Question

2. A researcher is going to perform a significance test for the difference between two population proportions (H0 : p1 = p2 ) based on the following sample statistics: X1 = 12, n1 = 20, X2 = 15, n2 = 30. Which of the following would be used to compute the value of z for this test?

Answer 1

From the given info, you can surmise that \(\hat{p}_1=\dfrac{x_1}{n_1}=\dfrac{12}{20}=0.6\) and \(\hat{p}_2=\dfrac{x_2}{n_2}=\dfrac{15}{30}=0.5\).

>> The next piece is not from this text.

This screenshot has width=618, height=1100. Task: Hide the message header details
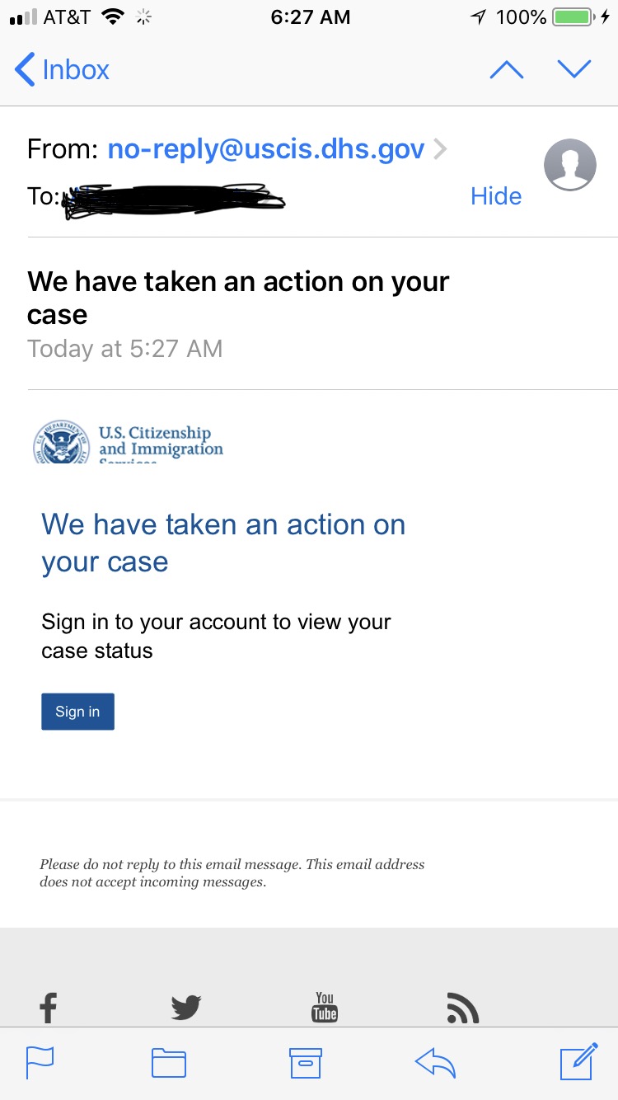pyautogui.click(x=496, y=196)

When you're running the test, you'll be using
\[Z=\frac{\hat{p}_1-\hat{p}_2}{\sqrt{\frac{\hat{p}_1(1-\hat{p}_1)}{n_1}+\frac{\hat{p}_2(1-\hat{p}_2)}{n_2}}}\]

Answer 2

Which of these would be more correct? @SithsAndGiggles

Answer 3

Can you see the attachment?

Answer 4

Nope, no attachment.

Answer 5

How about now?

Answer 6

Thank you for the help.

Answer 7

Yep. It looks like the question is asking for what standard error you'd be using. The standard error is the denominator of what I typed. The closest one would be C, but the option uses \(x_1\) and \(x_2\) in place of \(n_1\) and \(n_2\), which makes me think answer might very well be E.

Answer 8

Thanks!

Answer 9

I believe C. I have seen other example where the n-values would be plenty big. Not that you will probably see this answer anyway, haha.